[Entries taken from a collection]

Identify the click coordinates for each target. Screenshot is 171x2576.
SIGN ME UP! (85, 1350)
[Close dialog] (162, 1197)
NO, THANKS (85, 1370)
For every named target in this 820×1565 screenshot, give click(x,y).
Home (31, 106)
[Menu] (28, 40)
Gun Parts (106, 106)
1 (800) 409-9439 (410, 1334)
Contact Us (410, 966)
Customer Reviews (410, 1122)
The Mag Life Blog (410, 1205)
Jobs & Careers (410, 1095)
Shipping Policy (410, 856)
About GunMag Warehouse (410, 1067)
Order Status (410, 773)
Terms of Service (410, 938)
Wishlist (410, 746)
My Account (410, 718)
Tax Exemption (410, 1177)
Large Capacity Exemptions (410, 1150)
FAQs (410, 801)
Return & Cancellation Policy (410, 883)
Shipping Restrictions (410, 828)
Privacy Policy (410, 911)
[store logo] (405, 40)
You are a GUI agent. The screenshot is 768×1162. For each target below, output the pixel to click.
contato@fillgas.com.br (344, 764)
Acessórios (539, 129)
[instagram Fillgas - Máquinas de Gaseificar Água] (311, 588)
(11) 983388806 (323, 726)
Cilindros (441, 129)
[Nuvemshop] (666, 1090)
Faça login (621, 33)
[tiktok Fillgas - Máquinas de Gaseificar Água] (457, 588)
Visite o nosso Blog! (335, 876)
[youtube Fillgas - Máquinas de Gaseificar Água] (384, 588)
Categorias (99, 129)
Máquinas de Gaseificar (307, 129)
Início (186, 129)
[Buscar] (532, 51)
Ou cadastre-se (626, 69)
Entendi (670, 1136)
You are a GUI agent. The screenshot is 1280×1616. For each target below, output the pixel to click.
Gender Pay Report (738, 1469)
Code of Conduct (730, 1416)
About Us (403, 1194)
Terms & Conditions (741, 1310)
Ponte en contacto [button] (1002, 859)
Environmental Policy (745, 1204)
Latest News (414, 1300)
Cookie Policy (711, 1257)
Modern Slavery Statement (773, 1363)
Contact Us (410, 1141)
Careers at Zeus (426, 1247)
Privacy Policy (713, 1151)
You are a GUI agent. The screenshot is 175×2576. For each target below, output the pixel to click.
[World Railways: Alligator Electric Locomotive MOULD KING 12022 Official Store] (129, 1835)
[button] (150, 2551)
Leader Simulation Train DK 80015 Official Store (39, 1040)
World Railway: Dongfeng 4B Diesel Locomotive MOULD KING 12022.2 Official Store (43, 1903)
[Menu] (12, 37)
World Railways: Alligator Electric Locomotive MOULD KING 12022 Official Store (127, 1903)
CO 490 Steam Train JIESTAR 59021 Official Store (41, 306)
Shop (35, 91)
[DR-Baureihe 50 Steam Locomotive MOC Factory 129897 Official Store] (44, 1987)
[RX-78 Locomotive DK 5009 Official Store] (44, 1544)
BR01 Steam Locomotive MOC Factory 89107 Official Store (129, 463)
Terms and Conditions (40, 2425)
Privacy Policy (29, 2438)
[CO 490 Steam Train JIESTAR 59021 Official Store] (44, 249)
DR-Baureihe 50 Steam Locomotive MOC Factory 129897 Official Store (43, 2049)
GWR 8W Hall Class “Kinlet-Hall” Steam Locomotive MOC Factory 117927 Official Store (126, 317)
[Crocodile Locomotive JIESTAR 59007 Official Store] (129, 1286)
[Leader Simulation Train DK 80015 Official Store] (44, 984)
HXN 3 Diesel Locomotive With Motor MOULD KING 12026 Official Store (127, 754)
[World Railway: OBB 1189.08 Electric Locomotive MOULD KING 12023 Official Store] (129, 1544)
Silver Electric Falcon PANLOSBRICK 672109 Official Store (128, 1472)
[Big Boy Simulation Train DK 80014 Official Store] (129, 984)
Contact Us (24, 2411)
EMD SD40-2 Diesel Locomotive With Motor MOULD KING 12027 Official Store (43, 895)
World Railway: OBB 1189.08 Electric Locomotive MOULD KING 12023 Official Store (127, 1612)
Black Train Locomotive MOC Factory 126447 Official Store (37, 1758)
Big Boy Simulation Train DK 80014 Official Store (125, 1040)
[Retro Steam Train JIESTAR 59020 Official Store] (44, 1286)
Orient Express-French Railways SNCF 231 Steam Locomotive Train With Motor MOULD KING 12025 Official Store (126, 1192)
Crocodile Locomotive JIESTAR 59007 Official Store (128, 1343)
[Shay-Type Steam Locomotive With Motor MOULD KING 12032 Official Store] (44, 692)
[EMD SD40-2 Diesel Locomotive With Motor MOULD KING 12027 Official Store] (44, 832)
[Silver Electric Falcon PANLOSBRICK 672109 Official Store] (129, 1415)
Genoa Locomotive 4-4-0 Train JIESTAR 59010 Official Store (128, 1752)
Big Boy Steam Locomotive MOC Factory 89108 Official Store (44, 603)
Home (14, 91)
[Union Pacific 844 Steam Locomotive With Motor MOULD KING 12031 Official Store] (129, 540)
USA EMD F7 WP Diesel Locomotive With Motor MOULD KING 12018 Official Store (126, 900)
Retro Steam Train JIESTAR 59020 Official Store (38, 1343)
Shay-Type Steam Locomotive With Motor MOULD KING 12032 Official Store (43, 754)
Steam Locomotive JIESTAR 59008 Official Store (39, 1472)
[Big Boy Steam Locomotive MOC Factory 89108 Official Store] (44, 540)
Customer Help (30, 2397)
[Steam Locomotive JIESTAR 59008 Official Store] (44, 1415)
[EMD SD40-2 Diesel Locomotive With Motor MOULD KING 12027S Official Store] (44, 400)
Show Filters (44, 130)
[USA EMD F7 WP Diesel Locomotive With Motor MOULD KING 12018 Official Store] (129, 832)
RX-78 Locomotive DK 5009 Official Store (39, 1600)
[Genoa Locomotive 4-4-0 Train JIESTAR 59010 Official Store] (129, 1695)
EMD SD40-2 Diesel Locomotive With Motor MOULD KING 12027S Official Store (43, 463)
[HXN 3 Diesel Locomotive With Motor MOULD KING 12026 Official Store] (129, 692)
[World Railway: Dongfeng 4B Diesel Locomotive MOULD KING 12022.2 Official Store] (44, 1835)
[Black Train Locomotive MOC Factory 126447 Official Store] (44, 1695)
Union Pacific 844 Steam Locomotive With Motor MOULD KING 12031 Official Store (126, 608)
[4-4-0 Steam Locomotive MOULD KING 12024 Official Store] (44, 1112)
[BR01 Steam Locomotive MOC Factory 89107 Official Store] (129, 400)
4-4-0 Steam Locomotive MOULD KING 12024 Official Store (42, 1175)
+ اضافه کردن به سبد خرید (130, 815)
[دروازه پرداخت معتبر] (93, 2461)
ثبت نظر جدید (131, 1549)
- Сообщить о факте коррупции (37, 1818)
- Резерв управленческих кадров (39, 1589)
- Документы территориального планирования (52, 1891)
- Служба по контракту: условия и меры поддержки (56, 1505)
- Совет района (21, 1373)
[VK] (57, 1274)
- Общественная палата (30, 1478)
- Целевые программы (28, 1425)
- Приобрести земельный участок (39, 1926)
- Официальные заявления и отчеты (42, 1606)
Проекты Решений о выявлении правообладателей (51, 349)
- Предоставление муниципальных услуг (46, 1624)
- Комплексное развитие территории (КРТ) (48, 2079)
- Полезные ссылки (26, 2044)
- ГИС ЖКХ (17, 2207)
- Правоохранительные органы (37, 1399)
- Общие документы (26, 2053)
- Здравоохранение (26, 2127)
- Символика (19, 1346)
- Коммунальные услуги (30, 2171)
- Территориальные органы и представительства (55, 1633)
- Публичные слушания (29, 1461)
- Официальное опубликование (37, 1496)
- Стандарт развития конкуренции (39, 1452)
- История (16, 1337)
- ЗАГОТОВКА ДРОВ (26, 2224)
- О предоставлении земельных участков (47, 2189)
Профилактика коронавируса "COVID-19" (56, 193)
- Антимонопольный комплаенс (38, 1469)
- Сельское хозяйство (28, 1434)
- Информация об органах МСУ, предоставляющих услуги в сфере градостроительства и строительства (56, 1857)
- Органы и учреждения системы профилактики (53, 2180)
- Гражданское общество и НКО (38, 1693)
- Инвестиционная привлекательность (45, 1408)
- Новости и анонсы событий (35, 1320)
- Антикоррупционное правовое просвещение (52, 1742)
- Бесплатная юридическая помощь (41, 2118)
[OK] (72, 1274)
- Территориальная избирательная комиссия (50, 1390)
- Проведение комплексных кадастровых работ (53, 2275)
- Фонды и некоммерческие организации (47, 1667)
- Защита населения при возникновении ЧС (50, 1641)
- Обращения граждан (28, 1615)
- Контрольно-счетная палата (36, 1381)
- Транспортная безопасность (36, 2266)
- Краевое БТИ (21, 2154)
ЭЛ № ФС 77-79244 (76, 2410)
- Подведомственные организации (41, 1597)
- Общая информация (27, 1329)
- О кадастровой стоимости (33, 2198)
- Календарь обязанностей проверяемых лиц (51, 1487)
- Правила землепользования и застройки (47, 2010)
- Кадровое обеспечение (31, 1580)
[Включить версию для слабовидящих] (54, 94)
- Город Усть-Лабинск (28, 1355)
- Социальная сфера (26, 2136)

**What this task involves**:
Using the records above, set down exactly the lines from the one with "[USA EMD F7" through the one with "- История (16, 1337)", inclusive, and nothing more.

**Task response**:
[USA EMD F7 WP Diesel Locomotive With Motor MOULD KING 12018 Official Store] (129, 832)
RX-78 Locomotive DK 5009 Official Store (39, 1600)
[Genoa Locomotive 4-4-0 Train JIESTAR 59010 Official Store] (129, 1695)
EMD SD40-2 Diesel Locomotive With Motor MOULD KING 12027S Official Store (43, 463)
[HXN 3 Diesel Locomotive With Motor MOULD KING 12026 Official Store] (129, 692)
[World Railway: Dongfeng 4B Diesel Locomotive MOULD KING 12022.2 Official Store] (44, 1835)
[Black Train Locomotive MOC Factory 126447 Official Store] (44, 1695)
Union Pacific 844 Steam Locomotive With Motor MOULD KING 12031 Official Store (126, 608)
[4-4-0 Steam Locomotive MOULD KING 12024 Official Store] (44, 1112)
[BR01 Steam Locomotive MOC Factory 89107 Official Store] (129, 400)
4-4-0 Steam Locomotive MOULD KING 12024 Official Store (42, 1175)
+ اضافه کردن به سبد خرید (130, 815)
[دروازه پرداخت معتبر] (93, 2461)
ثبت نظر جدید (131, 1549)
- Сообщить о факте коррупции (37, 1818)
- Резерв управленческих кадров (39, 1589)
- Документы территориального планирования (52, 1891)
- Служба по контракту: условия и меры поддержки (56, 1505)
- Совет района (21, 1373)
[VK] (57, 1274)
- Общественная палата (30, 1478)
- Целевые программы (28, 1425)
- Приобрести земельный участок (39, 1926)
- Официальные заявления и отчеты (42, 1606)
Проекты Решений о выявлении правообладателей (51, 349)
- Предоставление муниципальных услуг (46, 1624)
- Комплексное развитие территории (КРТ) (48, 2079)
- Полезные ссылки (26, 2044)
- ГИС ЖКХ (17, 2207)
- Правоохранительные органы (37, 1399)
- Общие документы (26, 2053)
- Здравоохранение (26, 2127)
- Символика (19, 1346)
- Коммунальные услуги (30, 2171)
- Территориальные органы и представительства (55, 1633)
- Публичные слушания (29, 1461)
- Официальное опубликование (37, 1496)
- Стандарт развития конкуренции (39, 1452)
- История (16, 1337)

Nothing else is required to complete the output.